Source data —
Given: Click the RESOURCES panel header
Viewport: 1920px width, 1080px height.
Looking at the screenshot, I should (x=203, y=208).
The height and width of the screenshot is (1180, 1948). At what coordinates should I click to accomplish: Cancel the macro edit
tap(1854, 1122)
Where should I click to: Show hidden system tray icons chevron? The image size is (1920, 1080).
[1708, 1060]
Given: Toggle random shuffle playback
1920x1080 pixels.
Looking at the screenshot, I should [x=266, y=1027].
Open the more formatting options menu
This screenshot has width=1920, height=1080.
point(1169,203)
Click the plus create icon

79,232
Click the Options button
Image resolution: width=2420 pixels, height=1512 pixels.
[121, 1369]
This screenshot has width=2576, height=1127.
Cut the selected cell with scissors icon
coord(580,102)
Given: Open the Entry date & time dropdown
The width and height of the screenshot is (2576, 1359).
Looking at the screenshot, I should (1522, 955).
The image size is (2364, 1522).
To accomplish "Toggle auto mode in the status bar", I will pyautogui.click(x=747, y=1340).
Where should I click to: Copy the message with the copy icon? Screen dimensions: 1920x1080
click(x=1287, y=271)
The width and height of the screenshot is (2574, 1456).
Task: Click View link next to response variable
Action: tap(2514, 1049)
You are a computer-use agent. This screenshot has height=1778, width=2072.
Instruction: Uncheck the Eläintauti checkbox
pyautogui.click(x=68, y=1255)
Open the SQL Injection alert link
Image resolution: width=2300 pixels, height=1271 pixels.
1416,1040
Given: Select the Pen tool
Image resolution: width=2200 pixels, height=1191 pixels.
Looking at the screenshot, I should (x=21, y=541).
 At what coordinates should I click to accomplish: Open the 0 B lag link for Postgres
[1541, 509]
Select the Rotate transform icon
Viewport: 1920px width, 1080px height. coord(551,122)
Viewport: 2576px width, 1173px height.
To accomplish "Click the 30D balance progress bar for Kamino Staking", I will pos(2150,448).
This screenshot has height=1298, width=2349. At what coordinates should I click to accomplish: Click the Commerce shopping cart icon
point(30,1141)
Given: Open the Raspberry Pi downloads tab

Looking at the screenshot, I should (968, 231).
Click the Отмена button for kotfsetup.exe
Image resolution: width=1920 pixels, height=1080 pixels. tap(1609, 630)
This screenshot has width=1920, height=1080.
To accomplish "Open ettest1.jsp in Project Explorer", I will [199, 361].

Exercise brief — Your reply is to repeat, unchanged, the lines above running from the one with "This screenshot has width=2576, height=1127." up to and including the one with "Open the SQL Injection alert link".

Result for this exercise —
This screenshot has width=2576, height=1127.
Cut the selected cell with scissors icon
coord(580,102)
Given: Open the Entry date & time dropdown
The width and height of the screenshot is (2576, 1359).
Looking at the screenshot, I should (1522, 955).
The image size is (2364, 1522).
To accomplish "Toggle auto mode in the status bar", I will pyautogui.click(x=747, y=1340).
Where should I click to: Copy the message with the copy icon? Screen dimensions: 1920x1080
click(x=1287, y=271)
The width and height of the screenshot is (2574, 1456).
Task: Click View link next to response variable
Action: tap(2514, 1049)
You are a computer-use agent. This screenshot has height=1778, width=2072.
Instruction: Uncheck the Eläintauti checkbox
pyautogui.click(x=68, y=1255)
Open the SQL Injection alert link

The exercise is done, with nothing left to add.